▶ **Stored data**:

####################

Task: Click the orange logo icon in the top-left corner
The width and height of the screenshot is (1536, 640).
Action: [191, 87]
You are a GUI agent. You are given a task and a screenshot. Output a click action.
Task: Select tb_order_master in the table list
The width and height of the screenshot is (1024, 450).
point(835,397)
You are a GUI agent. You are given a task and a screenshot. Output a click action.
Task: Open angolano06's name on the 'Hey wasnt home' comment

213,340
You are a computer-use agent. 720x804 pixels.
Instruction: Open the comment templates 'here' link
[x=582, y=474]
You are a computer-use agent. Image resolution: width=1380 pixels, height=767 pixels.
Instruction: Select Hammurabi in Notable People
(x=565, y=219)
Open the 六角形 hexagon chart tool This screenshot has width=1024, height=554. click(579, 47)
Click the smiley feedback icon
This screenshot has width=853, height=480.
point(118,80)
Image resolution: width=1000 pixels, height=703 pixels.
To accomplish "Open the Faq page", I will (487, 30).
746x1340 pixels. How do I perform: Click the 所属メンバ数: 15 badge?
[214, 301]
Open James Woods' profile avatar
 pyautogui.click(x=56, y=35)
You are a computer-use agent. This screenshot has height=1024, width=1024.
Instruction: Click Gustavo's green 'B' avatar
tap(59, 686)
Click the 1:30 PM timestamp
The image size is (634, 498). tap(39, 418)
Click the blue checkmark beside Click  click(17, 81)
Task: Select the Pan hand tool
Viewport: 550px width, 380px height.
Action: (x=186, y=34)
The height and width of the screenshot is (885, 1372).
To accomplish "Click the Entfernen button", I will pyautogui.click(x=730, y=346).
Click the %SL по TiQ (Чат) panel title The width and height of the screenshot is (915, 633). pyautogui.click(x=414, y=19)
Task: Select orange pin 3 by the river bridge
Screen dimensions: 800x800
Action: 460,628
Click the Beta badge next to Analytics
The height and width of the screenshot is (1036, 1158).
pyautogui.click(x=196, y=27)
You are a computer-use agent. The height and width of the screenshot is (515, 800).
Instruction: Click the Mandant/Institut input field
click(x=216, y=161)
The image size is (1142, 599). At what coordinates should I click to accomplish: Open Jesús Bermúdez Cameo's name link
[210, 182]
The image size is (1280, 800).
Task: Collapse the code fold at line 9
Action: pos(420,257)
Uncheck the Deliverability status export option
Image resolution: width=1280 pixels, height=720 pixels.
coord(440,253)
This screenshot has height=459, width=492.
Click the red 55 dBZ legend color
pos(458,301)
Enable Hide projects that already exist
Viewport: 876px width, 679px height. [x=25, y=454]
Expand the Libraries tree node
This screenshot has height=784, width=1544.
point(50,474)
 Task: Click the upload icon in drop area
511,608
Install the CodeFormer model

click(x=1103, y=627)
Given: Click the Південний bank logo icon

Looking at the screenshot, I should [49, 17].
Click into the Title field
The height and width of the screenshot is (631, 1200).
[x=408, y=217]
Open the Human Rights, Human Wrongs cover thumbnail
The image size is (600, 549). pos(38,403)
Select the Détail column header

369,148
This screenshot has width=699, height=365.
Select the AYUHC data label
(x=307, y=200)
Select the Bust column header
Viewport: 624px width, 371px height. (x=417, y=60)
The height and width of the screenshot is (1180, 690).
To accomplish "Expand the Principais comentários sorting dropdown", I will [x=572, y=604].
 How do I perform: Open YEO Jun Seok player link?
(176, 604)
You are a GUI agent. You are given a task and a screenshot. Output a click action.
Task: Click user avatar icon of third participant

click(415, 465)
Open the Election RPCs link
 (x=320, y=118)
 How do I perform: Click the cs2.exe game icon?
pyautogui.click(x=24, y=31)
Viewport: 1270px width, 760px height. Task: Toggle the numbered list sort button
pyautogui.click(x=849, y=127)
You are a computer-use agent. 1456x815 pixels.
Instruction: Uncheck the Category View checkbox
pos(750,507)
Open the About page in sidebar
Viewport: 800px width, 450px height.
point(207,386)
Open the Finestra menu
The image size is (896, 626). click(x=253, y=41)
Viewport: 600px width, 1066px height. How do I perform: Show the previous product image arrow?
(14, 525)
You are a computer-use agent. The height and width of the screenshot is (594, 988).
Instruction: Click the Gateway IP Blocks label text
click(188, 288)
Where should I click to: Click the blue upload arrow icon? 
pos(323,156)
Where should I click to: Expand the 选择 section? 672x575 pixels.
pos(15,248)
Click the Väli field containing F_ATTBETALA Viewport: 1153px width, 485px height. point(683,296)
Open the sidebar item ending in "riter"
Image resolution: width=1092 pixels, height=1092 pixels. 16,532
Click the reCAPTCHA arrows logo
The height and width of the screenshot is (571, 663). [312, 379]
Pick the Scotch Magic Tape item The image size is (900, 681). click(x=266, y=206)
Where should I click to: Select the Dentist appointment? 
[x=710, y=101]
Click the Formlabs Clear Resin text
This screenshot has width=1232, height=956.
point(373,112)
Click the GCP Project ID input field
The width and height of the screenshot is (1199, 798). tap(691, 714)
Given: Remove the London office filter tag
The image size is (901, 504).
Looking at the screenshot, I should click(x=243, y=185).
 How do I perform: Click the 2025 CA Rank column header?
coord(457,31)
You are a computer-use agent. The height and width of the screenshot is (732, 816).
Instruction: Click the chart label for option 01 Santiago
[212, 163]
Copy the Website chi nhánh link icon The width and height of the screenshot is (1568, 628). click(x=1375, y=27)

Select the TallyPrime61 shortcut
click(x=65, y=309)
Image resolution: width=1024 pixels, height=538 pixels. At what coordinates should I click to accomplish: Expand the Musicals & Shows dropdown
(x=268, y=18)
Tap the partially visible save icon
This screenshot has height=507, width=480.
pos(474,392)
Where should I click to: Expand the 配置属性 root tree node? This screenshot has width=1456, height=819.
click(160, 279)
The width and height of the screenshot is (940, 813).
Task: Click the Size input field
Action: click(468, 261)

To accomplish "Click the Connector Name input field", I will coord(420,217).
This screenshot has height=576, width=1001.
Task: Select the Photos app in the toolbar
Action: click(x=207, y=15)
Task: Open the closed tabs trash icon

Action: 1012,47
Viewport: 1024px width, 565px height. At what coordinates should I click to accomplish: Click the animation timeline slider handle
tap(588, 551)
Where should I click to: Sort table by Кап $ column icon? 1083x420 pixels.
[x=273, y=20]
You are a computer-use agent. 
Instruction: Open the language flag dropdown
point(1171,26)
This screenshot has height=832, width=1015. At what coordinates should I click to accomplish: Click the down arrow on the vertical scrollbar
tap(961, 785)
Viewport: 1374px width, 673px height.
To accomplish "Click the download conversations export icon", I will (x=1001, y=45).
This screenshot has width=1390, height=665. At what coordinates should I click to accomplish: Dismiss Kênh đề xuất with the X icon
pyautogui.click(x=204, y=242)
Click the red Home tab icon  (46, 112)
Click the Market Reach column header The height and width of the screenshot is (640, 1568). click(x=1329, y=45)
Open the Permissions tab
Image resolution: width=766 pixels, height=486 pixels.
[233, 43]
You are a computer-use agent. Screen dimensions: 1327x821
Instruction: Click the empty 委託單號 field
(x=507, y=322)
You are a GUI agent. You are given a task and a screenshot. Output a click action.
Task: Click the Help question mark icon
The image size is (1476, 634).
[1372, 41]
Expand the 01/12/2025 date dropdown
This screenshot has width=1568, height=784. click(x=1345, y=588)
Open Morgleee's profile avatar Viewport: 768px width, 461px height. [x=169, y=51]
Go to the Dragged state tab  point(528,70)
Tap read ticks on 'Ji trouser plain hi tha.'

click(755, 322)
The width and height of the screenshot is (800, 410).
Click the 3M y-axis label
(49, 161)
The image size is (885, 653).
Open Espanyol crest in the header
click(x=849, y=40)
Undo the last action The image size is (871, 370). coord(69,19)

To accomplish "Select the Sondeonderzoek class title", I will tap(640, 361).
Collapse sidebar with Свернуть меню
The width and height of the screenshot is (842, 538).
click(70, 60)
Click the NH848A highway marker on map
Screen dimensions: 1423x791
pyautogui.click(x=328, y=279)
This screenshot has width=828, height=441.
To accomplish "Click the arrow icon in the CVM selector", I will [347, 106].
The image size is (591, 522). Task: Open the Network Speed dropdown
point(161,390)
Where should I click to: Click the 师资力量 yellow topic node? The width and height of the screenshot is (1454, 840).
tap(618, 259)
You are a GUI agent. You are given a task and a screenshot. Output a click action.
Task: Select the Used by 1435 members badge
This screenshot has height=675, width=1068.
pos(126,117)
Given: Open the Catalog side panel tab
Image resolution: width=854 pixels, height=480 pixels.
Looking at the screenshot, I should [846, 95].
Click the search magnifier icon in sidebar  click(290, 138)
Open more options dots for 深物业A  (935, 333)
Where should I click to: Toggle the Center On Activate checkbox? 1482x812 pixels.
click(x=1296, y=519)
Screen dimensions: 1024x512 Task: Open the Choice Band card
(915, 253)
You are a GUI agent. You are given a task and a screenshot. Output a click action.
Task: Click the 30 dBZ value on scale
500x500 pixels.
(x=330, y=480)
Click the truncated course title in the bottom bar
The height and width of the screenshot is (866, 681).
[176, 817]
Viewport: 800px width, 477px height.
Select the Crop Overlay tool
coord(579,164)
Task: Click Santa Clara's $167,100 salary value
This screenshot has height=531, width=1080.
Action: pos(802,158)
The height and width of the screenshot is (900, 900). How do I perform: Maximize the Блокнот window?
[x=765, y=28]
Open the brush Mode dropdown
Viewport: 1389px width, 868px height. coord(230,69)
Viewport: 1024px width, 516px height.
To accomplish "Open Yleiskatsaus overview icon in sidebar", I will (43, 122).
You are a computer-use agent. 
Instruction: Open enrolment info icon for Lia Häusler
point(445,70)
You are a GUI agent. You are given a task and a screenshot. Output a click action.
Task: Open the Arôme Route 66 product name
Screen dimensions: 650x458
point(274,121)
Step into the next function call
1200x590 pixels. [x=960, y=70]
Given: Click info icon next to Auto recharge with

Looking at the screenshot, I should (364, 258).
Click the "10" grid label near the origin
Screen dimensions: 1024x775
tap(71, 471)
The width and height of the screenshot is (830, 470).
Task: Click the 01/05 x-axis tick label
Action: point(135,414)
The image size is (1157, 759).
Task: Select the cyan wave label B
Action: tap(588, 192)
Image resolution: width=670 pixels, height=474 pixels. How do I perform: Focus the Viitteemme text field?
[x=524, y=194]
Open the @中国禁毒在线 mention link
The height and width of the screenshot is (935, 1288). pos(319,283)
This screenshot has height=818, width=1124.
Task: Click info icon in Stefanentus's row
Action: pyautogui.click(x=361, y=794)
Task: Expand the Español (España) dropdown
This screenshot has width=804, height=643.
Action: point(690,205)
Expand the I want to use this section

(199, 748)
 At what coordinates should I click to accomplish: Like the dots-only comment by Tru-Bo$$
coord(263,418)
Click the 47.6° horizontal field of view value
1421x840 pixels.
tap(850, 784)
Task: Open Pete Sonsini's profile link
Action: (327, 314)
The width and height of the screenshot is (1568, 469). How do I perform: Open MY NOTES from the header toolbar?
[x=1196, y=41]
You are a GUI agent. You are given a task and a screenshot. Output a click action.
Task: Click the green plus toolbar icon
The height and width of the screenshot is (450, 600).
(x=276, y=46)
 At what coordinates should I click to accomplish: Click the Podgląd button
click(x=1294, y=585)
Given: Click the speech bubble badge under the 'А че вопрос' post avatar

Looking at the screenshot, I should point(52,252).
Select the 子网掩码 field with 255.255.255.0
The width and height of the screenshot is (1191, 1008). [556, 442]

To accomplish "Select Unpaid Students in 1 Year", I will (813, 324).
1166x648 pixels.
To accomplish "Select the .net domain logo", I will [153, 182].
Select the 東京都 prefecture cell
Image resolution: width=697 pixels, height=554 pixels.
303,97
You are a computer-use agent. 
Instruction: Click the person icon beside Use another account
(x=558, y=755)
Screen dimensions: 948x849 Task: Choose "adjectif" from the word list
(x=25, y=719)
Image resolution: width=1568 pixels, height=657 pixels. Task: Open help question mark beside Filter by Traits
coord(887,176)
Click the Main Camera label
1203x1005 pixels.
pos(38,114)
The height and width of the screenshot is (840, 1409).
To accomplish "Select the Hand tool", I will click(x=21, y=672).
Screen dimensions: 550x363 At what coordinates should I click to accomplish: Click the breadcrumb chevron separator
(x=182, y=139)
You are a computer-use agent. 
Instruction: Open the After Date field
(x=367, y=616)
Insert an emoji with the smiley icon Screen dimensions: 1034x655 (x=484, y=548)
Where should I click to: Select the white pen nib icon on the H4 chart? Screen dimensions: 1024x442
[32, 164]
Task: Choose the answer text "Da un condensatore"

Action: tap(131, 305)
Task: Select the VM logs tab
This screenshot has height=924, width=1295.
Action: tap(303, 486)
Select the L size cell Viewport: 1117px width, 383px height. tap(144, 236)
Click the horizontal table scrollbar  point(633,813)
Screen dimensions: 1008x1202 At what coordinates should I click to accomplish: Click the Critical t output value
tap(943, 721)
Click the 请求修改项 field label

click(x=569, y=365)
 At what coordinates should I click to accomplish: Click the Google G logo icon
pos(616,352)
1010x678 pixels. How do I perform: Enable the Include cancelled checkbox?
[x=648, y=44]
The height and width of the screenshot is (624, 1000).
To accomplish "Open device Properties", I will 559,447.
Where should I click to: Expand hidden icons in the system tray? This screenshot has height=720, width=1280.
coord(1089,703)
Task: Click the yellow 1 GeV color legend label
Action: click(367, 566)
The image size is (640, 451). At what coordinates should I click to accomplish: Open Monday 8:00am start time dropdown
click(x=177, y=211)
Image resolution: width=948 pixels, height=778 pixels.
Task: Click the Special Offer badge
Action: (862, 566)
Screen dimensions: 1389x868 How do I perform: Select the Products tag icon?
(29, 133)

####################

▶ **Problem description**:
An exact copy of the lines above, from the one containing "Select the 東京都 prefecture cell" through the one containing "Click the horizontal", is the whole of the answer.

▶ **Result of the exercise**:
Select the 東京都 prefecture cell
Image resolution: width=697 pixels, height=554 pixels.
303,97
You are a computer-use agent. 
Instruction: Click the person icon beside Use another account
(x=558, y=755)
Screen dimensions: 948x849 Task: Choose "adjectif" from the word list
(x=25, y=719)
Image resolution: width=1568 pixels, height=657 pixels. Task: Open help question mark beside Filter by Traits
coord(887,176)
Click the Main Camera label
1203x1005 pixels.
pos(38,114)
The height and width of the screenshot is (840, 1409).
To accomplish "Select the Hand tool", I will click(x=21, y=672).
Screen dimensions: 550x363 At what coordinates should I click to accomplish: Click the breadcrumb chevron separator
(x=182, y=139)
You are a computer-use agent. 
Instruction: Open the After Date field
(x=367, y=616)
Insert an emoji with the smiley icon Screen dimensions: 1034x655 (x=484, y=548)
Where should I click to: Select the white pen nib icon on the H4 chart? Screen dimensions: 1024x442
[32, 164]
Task: Choose the answer text "Da un condensatore"

Action: tap(131, 305)
Task: Select the VM logs tab
This screenshot has height=924, width=1295.
Action: tap(303, 486)
Select the L size cell Viewport: 1117px width, 383px height. tap(144, 236)
Click the horizontal table scrollbar  point(633,813)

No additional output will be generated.